The materials suit the contact style of each sport – soft fuzzy tennis balls to absorb racket friction and contact, smooth hardy cricket balls to withstand the batter’s hit and pitch impacts.

History of Both Balls

Tennis balls evolved from wooden to leather and eventually vulcanized rubber cores in the late 1800s. The iconic felt coating debuted around the 1950s.

Cricket balls originated in the 1600s in England, first crafted from wood and/or leather. The current cork and string core design appeared in the late 1700s and has changed little since.

So tennis balls evolved more over time while cricket balls upheld a more traditional materials heritage. But both quintessentially define their sports!

Speed They Travel

Tennis balls routinely travel over 160 mph on huge professional serves. The fastest recorded is 163.4 mph from a John Isner serve.

Top cricket fast bowlers can exceed 90 mph. The fastest recorded bowl is 161.3 km/h or 100.2 mph.

So tennis balls reach faster maximum speeds but cricket balls have greater mass in motion. Either could sting the hands without protective equipment!

How Fast is a Serve/Bowl?

On average in play:

  • Tennis serve speeds range from 115-140+ mph on the pro tours.
  • Cricket bowlers average between 70-90 mph in pace. Spin bowling strokes are slower.

So tennis overall features faster serving. But cricket bowlers achieve impressive velocities using core strength rather than racquet leverage.

World Speed Records

  • Fastest tennis serve: 163.4 mph by John Isner
  • Fastest cricket bowl: 161.3 km/h or 100.2 mph by Shoaib Akhtar

Akhtar’s 161.3 km/h cricket bowl record stood for over a decade until broken in 2021. Tennis serve speeds continue creeping up incrementally in the arms race for pace.

Spin and Swing Characteristics

Tennis balls can impart heavy topspin using angled racket faces. Cricket balls instead “swing” in the air dynamically based on the aerodynamics of the stitched seam.
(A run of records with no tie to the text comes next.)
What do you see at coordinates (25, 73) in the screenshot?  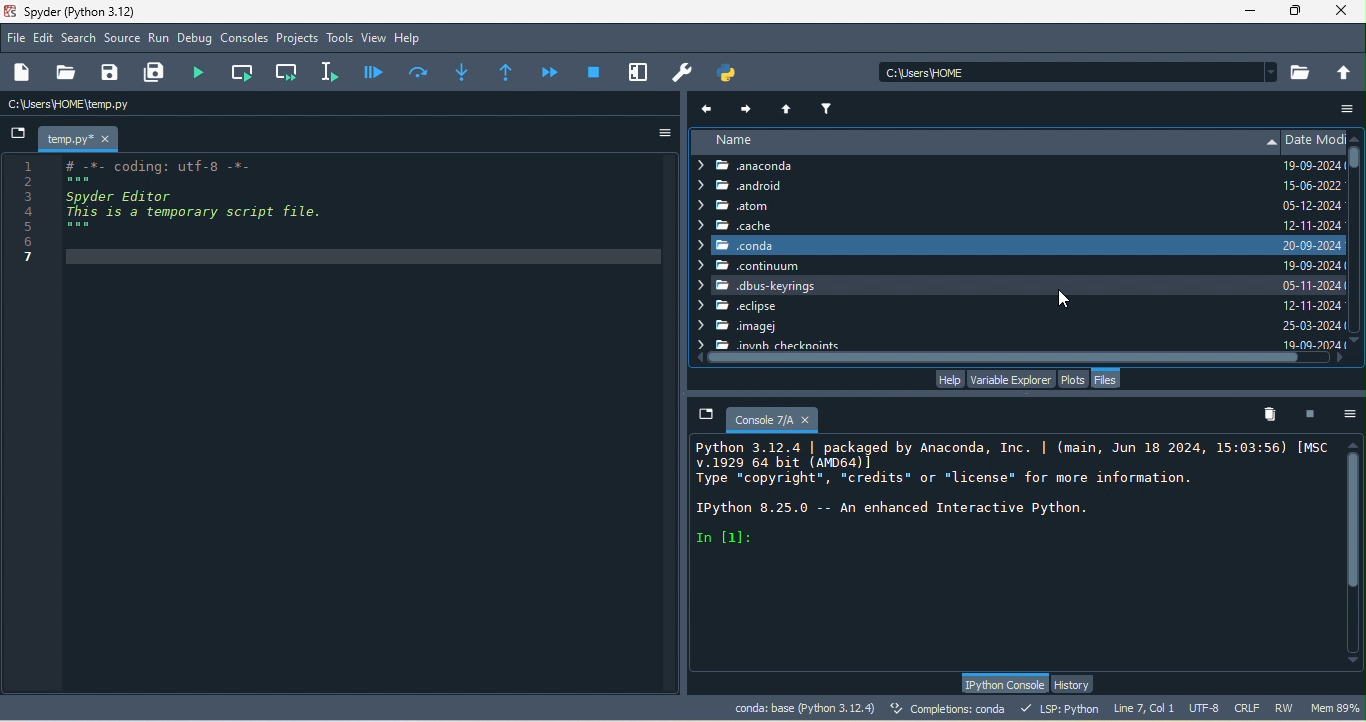 I see `new` at bounding box center [25, 73].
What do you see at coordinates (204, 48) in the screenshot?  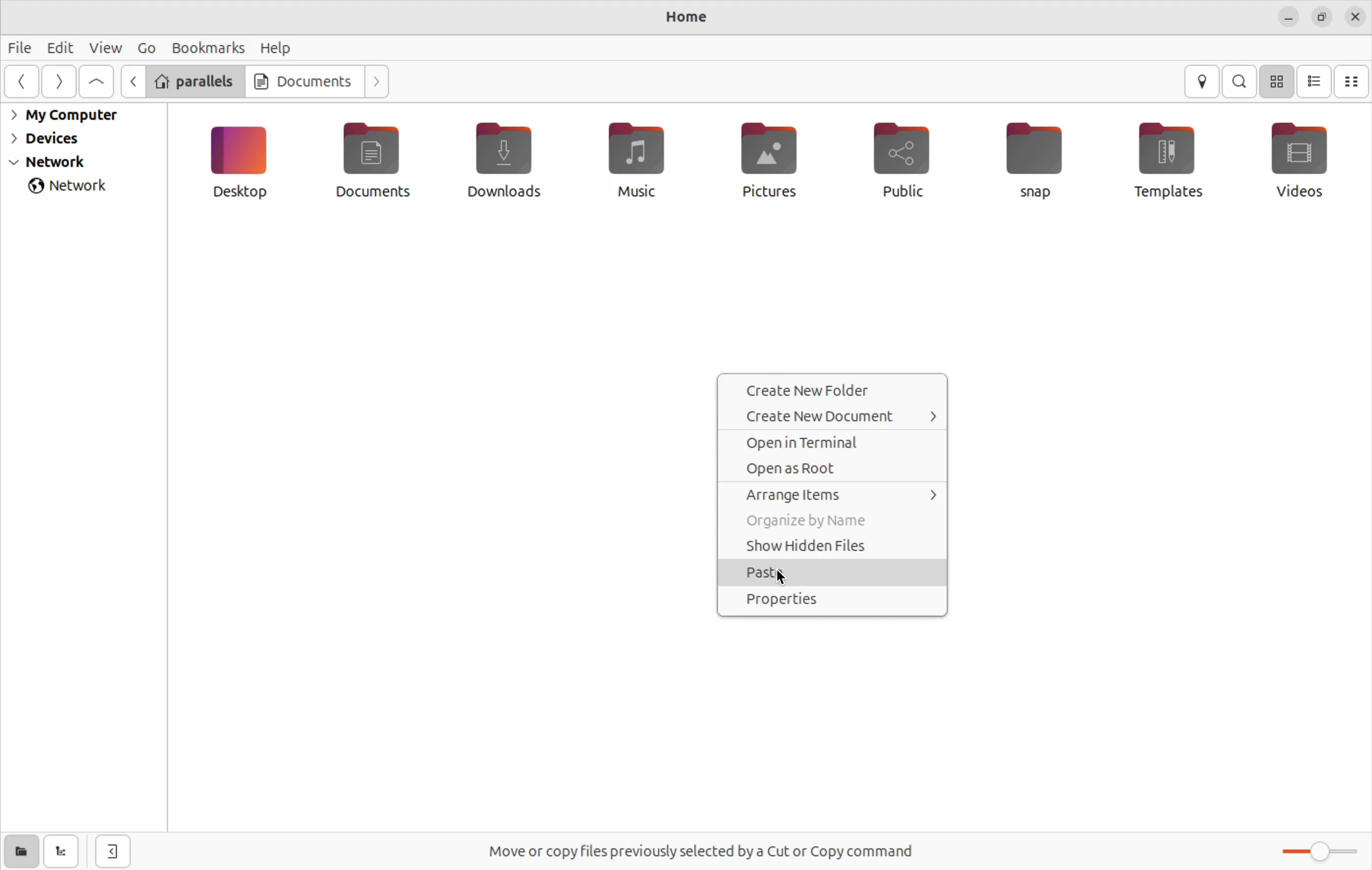 I see `book marks` at bounding box center [204, 48].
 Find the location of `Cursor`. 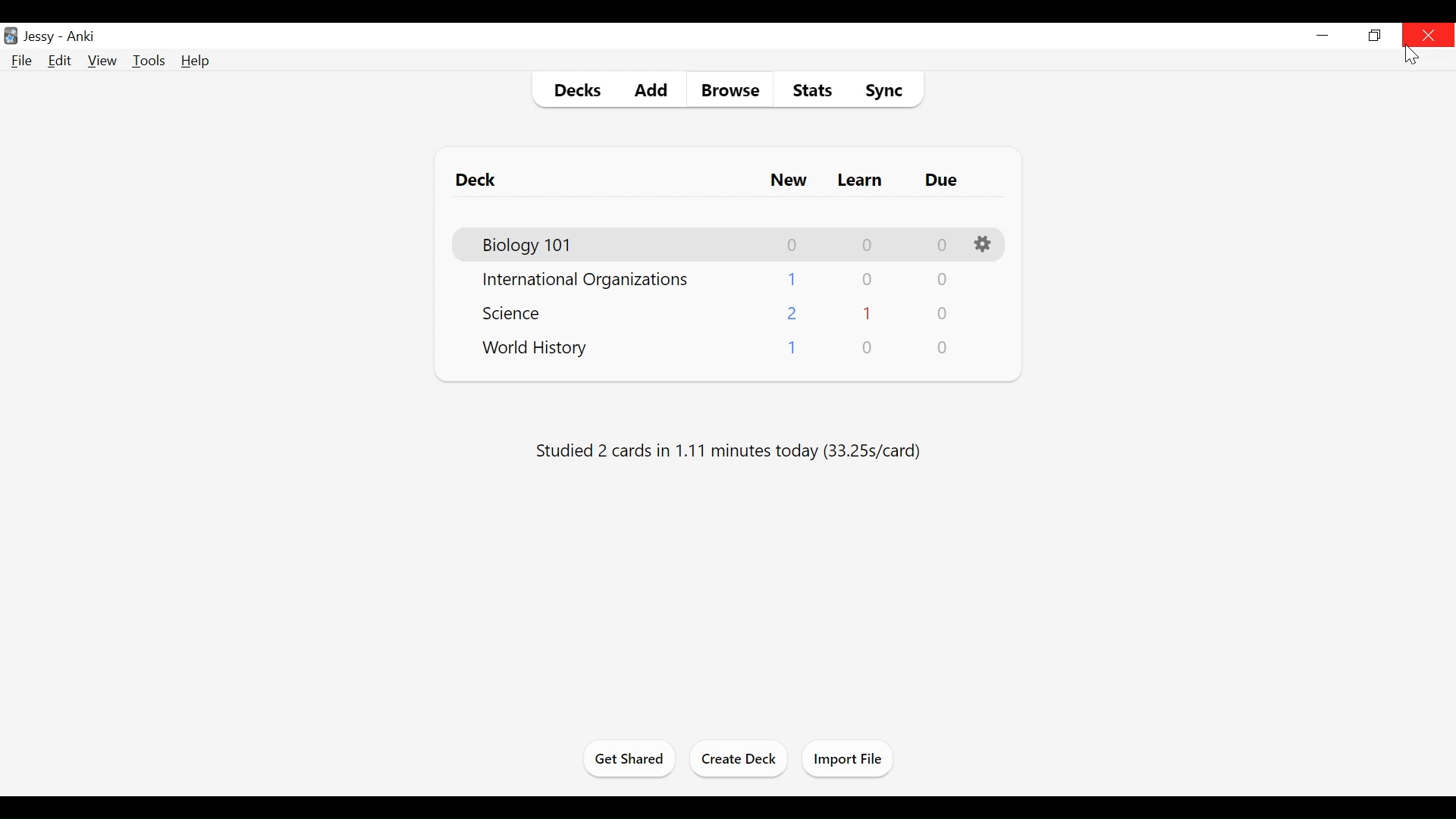

Cursor is located at coordinates (1413, 56).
So tennis balls rely on spin from the strings, while cricket balls swing naturally based on seam position and minute asymmetry. Both add artful curvature in flight!

Brands and Manufacturers

Wilson, Penn, Dunlop, and Slazenger are leading tennis ball brands trusted by pros and amateurs worldwide.

For cricket, Kookaburra and Dukes make some of the finest English willow cricket balls used in international Test matches. Brands like Gray Nicolls also offer quality cricket balls.

I’ve used both tennis and cricket balls from major brands and appreciate their consistent performance and durability.

Storage and Maintenance

Tennis balls lose pressure and go flat over time, so need regular replenishment and ideal storage to maintain liveliness.

Cricket balls also slowly lose their dynamic properties as the materials deteriorate with use. But they aren’t as reliant on internal air pressure.

So both ball types require rotation to keep freshness, but tennis balls more dependent on inflation.

Cost Comparison

Basic tennis balls for casual play can cost under $5 per 3-ball can, making them very inexpensive and replaceable.

Professional-grade cricket balls are handmade and must be replaced frequently. They can cost over $100 per ball at the highest quality tiers.

So cricket ball expense matches the intricate craftsmanship required. Tennis balls are an affordable sports staple.


While sharing spherical profiles, the specialized materials, manufacturing, and designs of tennis and cricket balls tailor them precisely for their respective sports. One favors lightweight speed, the other durable seam integrity. Appreciating their contrasts illuminates the science inside!